Flies belong to the order Diptera and not all look like houseflies or horse flies. Would you have guessed these flies are flies?
Crane flies aren’t giant mosquitoes. They’re delicate, harmless, and don’t bite or sting. In one of the largest families of flies, with around 2,400 species in the world, some large ones are 2.5 in. long (6.4 cm) with a wingspan of 3.0 in. (7.6 cm). Most, however, fall in the range of 0.4–1.0 in. (10-25 mm). In spring and early summer, you might notice them clinging to the siding of your house or to window screens. The crane fly shown here is a female, as indicated by the pointed “ovipositor” at the tip of her abdomen—it isn’t used for stinging, but for depositing eggs.

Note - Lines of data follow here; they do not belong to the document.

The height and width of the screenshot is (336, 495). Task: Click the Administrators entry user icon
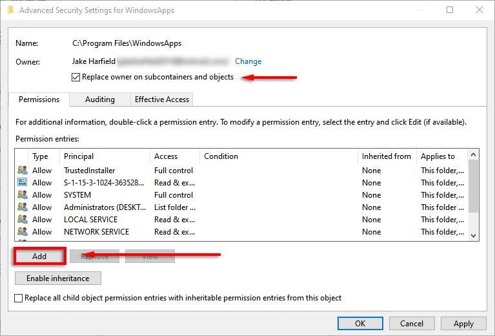(23, 207)
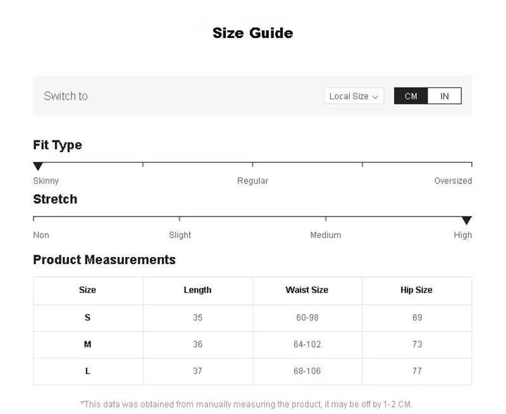
Task: Select the Waist Size column header
Action: pyautogui.click(x=307, y=290)
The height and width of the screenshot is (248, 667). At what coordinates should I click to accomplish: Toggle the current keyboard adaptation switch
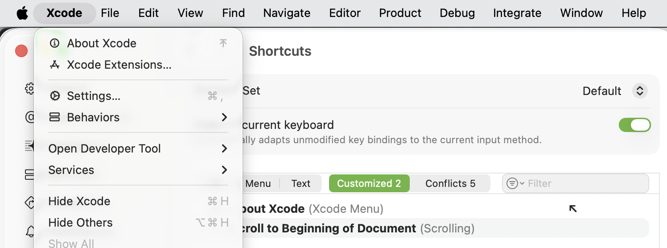point(634,125)
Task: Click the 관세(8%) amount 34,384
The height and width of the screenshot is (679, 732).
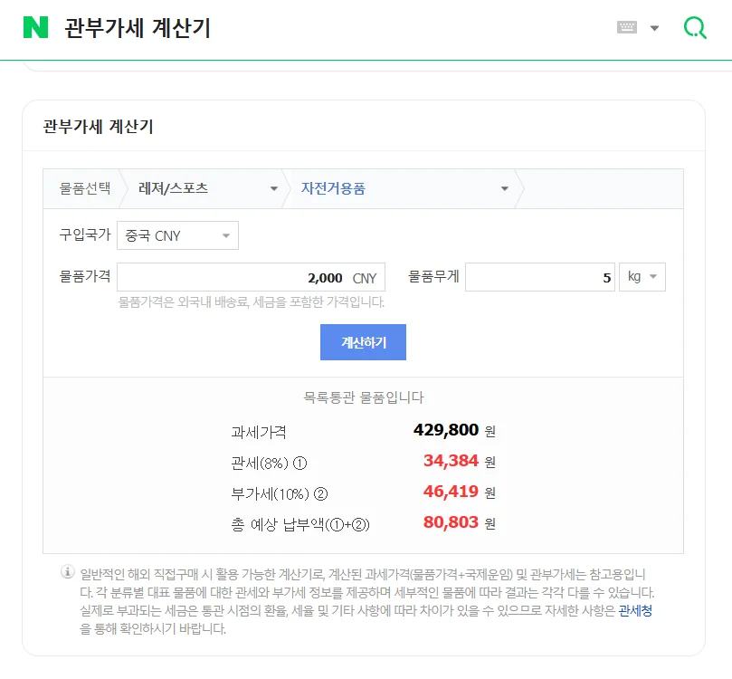Action: point(451,461)

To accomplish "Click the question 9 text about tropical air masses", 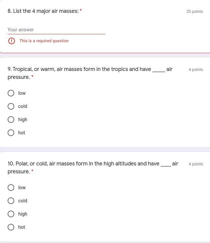I will tap(90, 73).
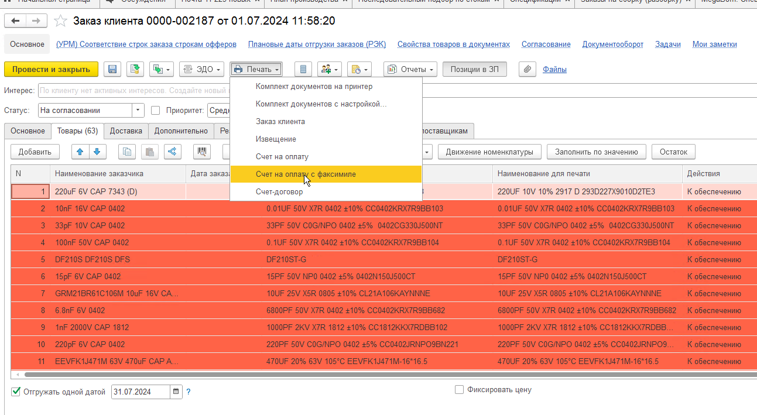Click the post document icon
The height and width of the screenshot is (415, 757).
tap(136, 69)
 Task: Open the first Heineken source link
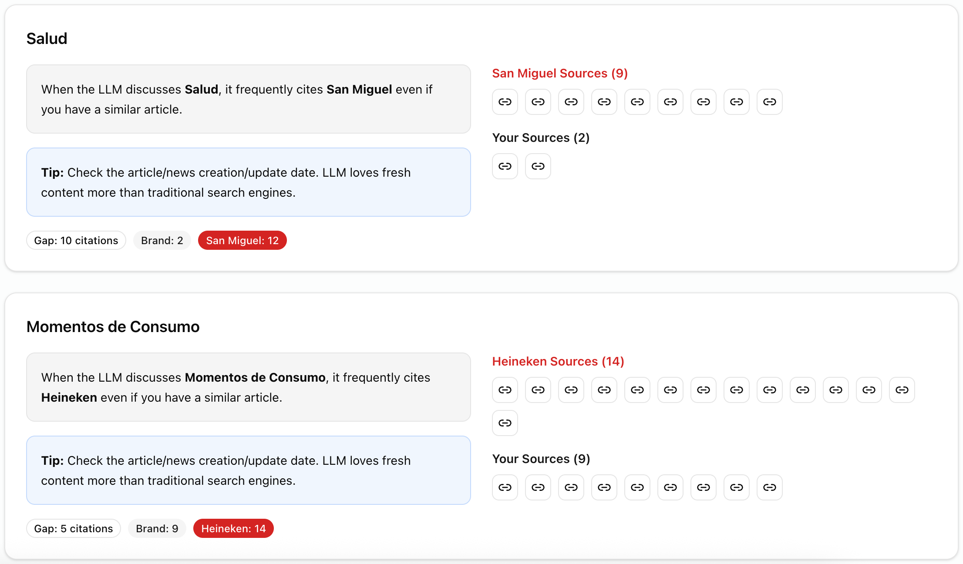[x=505, y=390]
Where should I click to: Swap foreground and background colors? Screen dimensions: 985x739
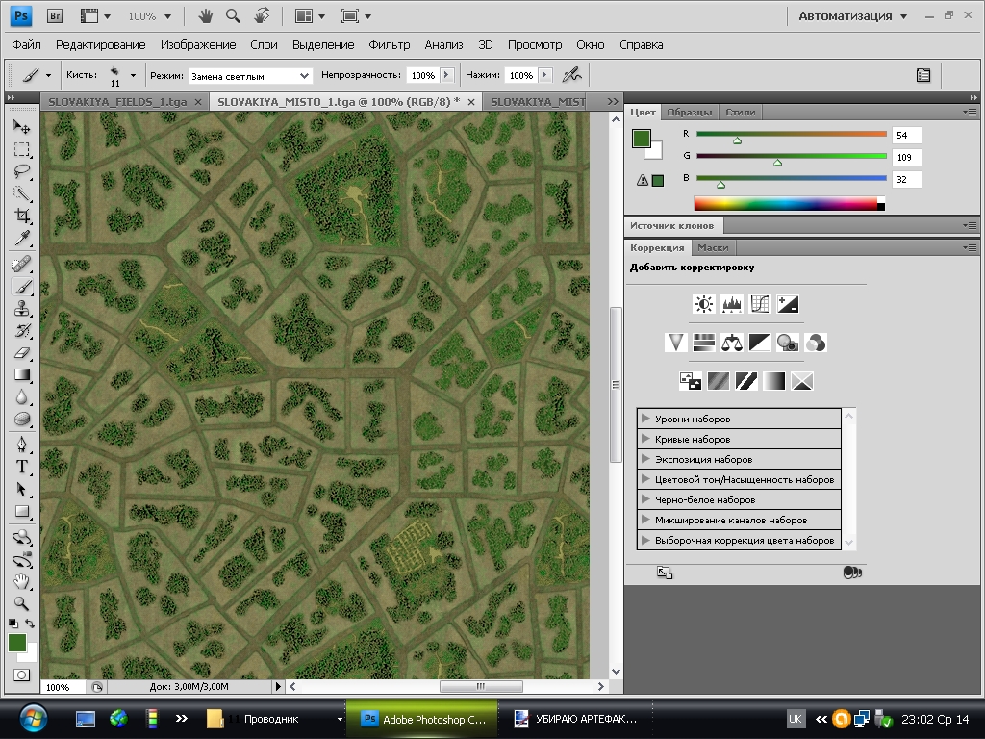tap(31, 624)
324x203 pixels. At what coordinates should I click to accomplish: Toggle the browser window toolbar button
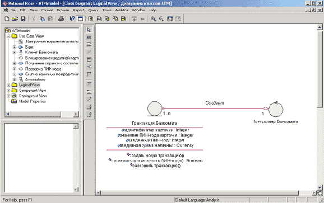point(80,19)
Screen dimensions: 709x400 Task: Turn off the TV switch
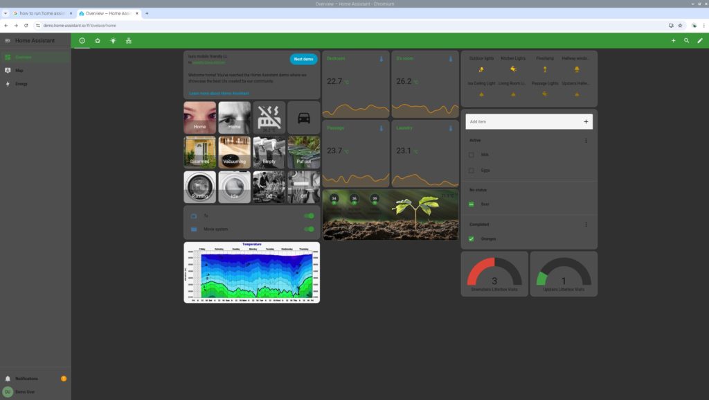309,216
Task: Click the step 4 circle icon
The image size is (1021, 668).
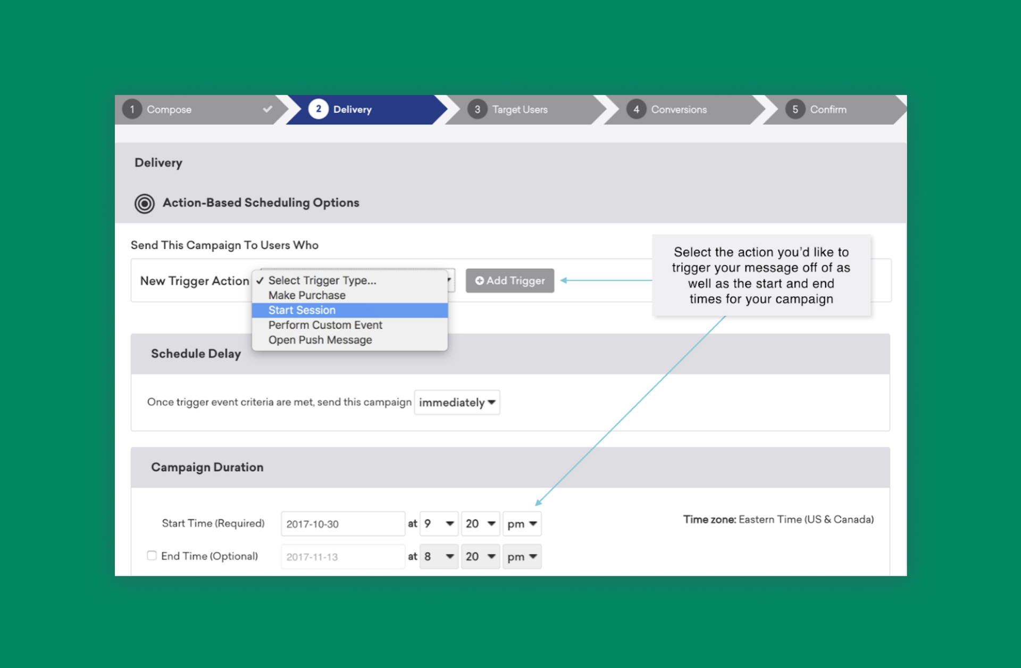Action: tap(636, 109)
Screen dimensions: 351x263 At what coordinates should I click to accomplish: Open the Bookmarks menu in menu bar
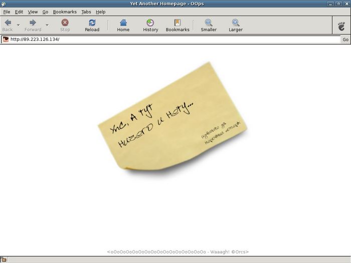pyautogui.click(x=65, y=12)
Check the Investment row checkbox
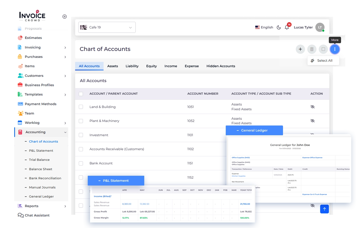358x228 pixels. [81, 135]
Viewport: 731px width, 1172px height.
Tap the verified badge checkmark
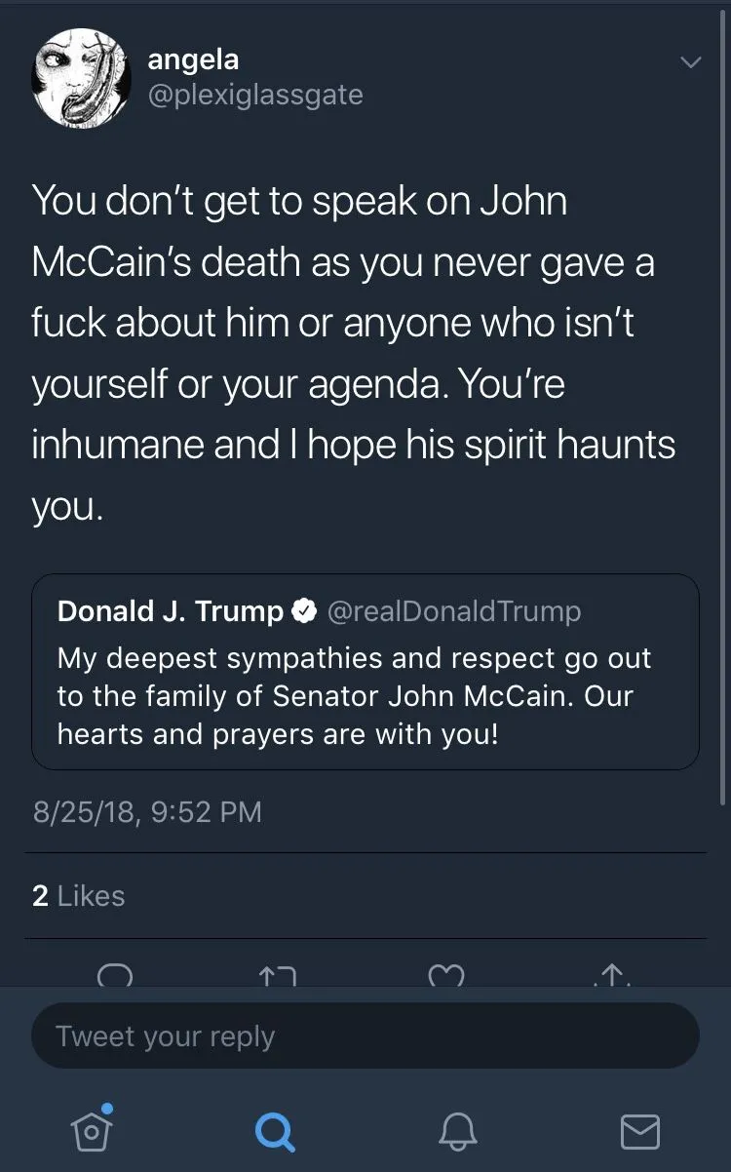pyautogui.click(x=304, y=611)
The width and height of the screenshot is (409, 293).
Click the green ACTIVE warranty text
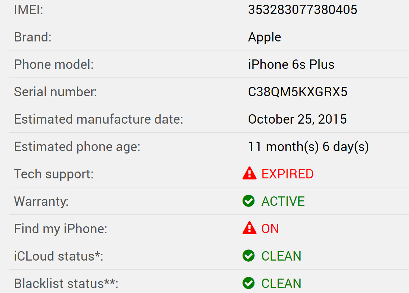click(x=283, y=201)
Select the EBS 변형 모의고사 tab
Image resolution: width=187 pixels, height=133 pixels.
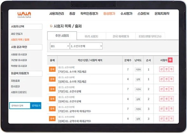pyautogui.click(x=150, y=36)
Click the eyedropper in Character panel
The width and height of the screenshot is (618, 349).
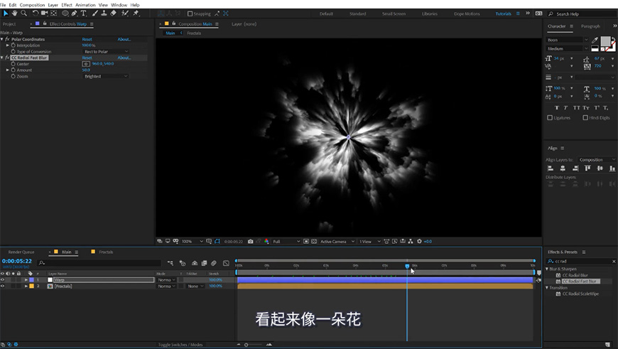tap(593, 41)
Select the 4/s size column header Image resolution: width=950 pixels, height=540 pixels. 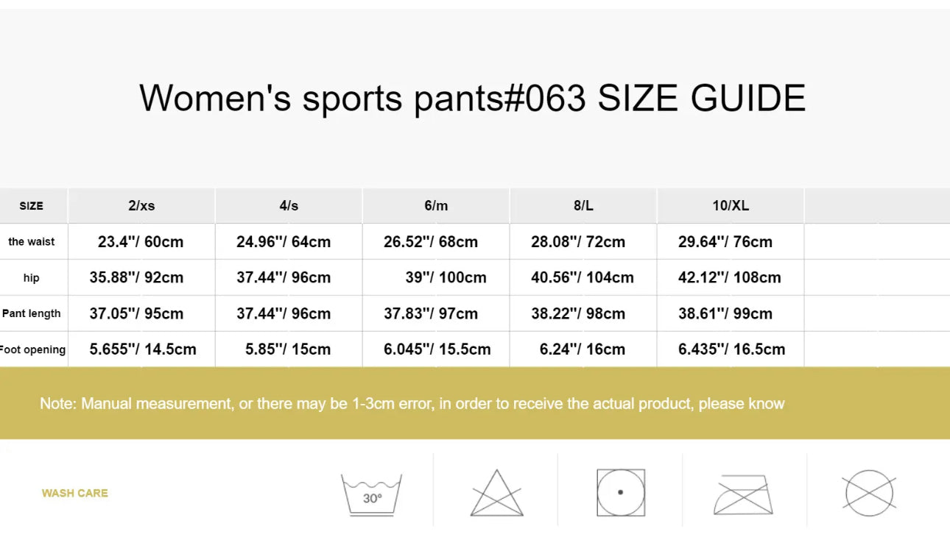pos(289,206)
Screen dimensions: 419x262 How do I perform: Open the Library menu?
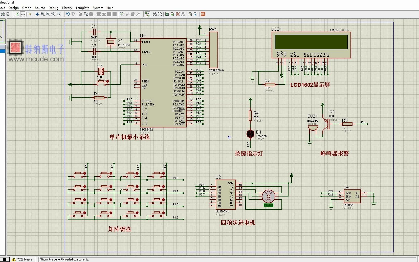point(67,8)
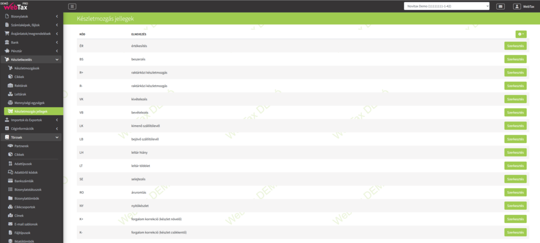Expand the Importok és Exportok menu
The image size is (540, 243).
[x=31, y=120]
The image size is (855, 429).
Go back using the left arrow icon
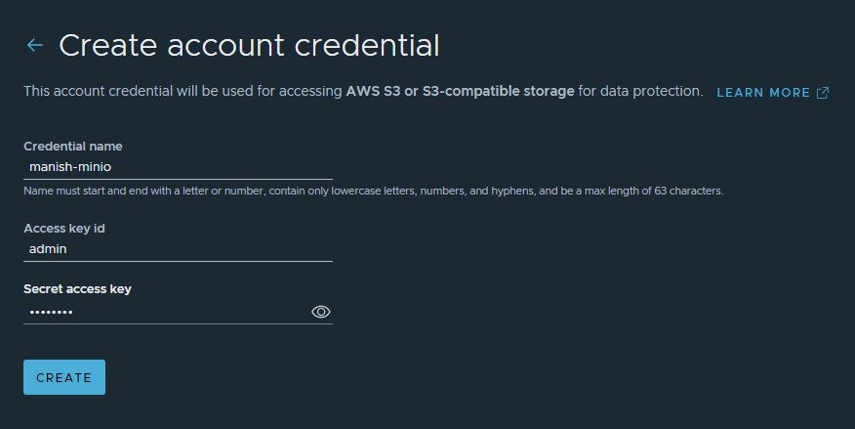(35, 45)
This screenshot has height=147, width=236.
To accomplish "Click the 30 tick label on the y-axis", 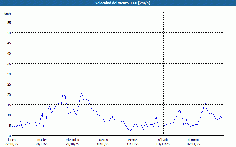I will [9, 74].
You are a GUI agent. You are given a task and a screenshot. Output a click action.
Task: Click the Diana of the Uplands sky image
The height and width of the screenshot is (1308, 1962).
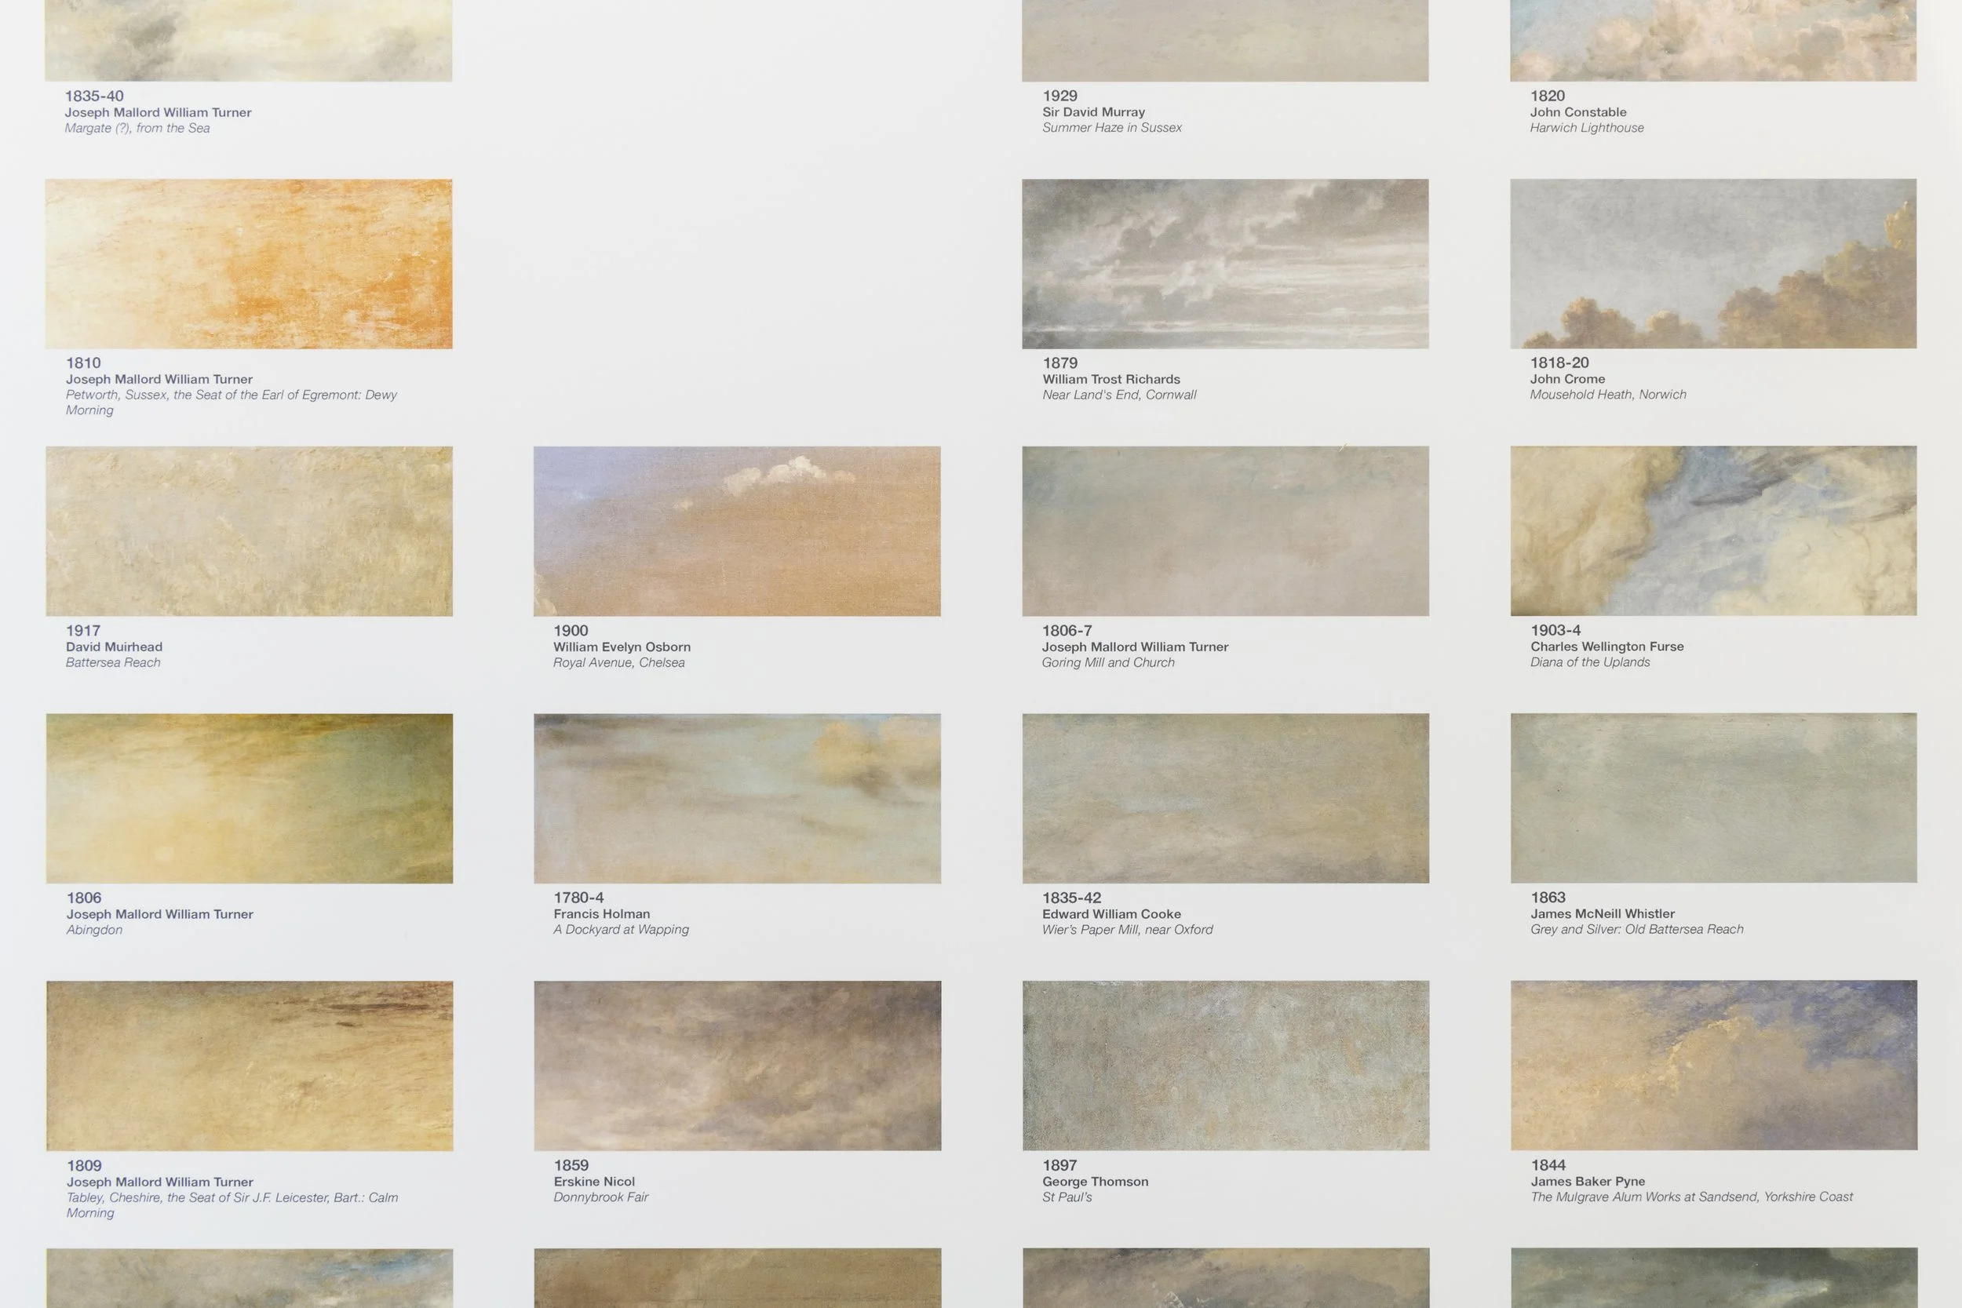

This is a GREATER BEE FLY, named for its resemblance to a bumblebee. It’s one of about 280 species in the Bombyliidae family of flies. Unlike bees, they’re harmless and don’t sting. As larvae, they’re parasites and, as adults, they’re pollinators that feed on nectar and pollen. That long black needle-like protrusion at the front of its head is its beak. It’s rigid and looks sharp and dangerous, but it’s used for sucking nectar from flowers. Bee flies are found in woodlands, meadows, and flower gardens throughout NA and most other parts of the world.
Hoverflies are so-called because they can hover, like a hummingbird or helicopter. (And they can also fly backward!) They’re also called flower flies because they’re highly beneficial (and under-appreciated) pollinators. They visit flowers for nectar and pollen. There are about 6,000 species found around the world, except Antarctica.
Robber flies are powerful and aggressive predators belonging to the Asilidae family. They’re also called assassin flies and like to ambush prey in flight. They’re found worldwide, except Antarctica, with over 7,000 species.